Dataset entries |
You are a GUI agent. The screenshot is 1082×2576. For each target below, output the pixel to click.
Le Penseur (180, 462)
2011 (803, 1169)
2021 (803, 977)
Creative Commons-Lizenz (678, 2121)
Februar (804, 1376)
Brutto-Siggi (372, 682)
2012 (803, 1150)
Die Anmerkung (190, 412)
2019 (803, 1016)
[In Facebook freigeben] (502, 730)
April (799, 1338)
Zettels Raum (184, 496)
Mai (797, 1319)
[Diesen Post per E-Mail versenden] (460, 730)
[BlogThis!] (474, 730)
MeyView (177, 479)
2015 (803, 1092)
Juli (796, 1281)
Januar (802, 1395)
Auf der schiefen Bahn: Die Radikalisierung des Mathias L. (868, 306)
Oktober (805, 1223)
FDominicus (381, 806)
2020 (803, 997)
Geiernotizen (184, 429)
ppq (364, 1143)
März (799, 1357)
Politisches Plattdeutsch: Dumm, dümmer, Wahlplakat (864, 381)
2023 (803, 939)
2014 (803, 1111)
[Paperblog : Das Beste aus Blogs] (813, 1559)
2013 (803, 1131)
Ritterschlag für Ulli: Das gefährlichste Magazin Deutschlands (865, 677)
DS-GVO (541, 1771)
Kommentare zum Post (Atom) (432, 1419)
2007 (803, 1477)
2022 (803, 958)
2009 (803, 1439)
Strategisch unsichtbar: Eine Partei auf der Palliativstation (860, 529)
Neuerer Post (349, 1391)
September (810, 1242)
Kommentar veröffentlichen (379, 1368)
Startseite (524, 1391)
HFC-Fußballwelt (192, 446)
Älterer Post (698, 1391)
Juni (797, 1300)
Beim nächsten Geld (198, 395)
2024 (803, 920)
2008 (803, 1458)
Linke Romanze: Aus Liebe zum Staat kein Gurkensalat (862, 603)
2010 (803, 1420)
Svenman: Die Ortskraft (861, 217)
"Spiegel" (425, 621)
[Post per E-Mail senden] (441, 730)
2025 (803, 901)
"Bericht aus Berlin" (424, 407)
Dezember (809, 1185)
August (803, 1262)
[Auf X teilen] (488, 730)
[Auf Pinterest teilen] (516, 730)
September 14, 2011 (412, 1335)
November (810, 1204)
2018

Task to complete |
Work out how many lines of the entries contain the word "Mail", and answer with that number alone.

Written solution |
2